(DATA EXTRACT Opens)

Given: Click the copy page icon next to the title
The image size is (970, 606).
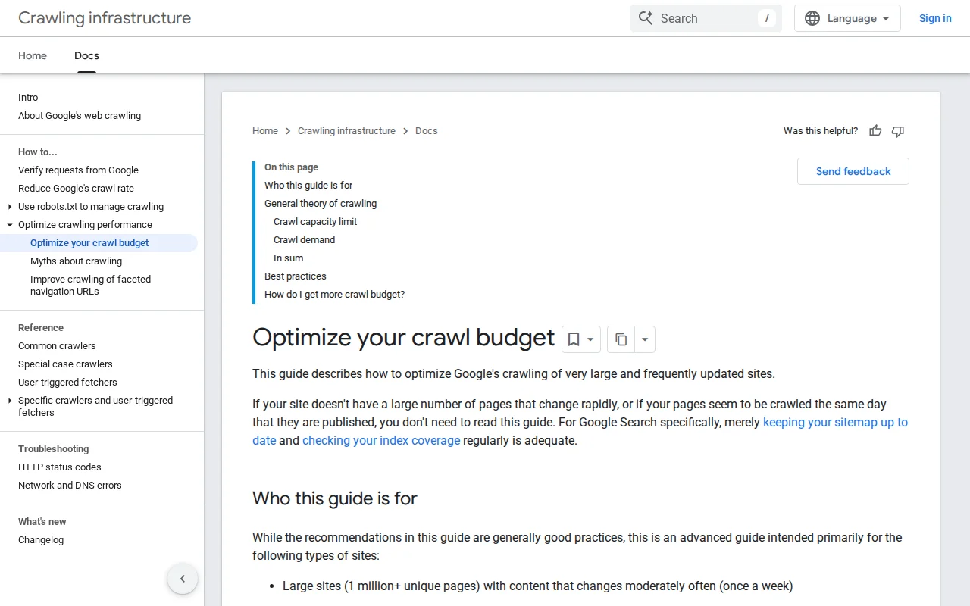Looking at the screenshot, I should [621, 339].
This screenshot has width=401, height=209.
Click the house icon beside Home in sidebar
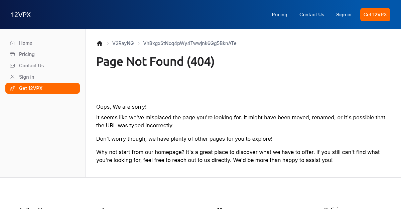pyautogui.click(x=12, y=43)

(DATA EXTRACT Closes)

TASK OBJECTIVE: All the lines above are to be reproduced exactly, except the pictures.

RESULT OF THE TASK:
Given: Click the copy page icon next to the title
The image size is (970, 606).
Looking at the screenshot, I should [621, 339].
This screenshot has width=401, height=209.
Click the house icon beside Home in sidebar
pyautogui.click(x=12, y=43)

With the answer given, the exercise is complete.